The responses to the thread are very on point, and Rob Benginger in particular pulls this very important point of emphasis:
Like Buck and those who responded to expressions their disappointment, I find this thread unbecoming of someone on the LTBT and as long as he remains there I can no longer consider him a meaningful voice for existential risk worries there, which substantially lowers my estimate of Anthropic’s likely behaviors.
I join several respondents in questioning whether Zack has read the book, a question he did not respond to. One can even ask if he has logically parsed its title.
Similarly, given he is the CEO of the Center for Effective Altruism, I must adjust there, as well, especially as this is part of a pattern of similar strategies.
I think this line is telling in multiple ways:
Zack Robinson: I grew up participating in debate, so I know the importance of confidence. But there are two types: epistemic (based on evidence) and social (based on delivery). Despite being expressed in self-assured language, the evidence for imminent existential risk is far from airtight.
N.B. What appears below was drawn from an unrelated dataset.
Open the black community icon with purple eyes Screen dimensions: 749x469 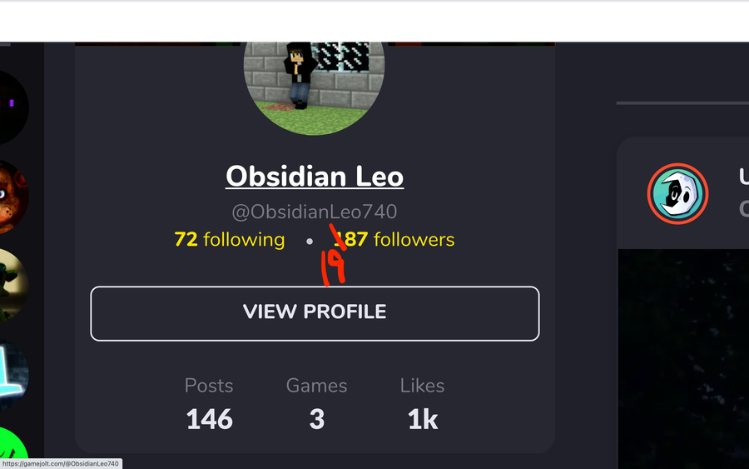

Zack is debating in this thread, as in trying to make his position win and get ahead via his arguments, rather than trying to improve our epistemics.
Contrary to the literal text, Zack is looking at the social implications of appearing confident, and disapproving, rather than primarily challenging the epistemics. Indeed, the only arguments he makes against confidence here are from modesty:
Argument from consequences: Thinking confidently causes you to get dismissed (maybe) or to ignore other risks (no) and whatnot.
Argument from consensus: Others believe the risk is lower. Okie dokie. Noted.
As you would expect, many others not named in this post are trotting out all the usual Obvious Nonsense arguments about why superintelligence would definitely turn out fine for the humans, such as that ASIs would ‘freely choose to love humans.’ Do not be distracted by noise.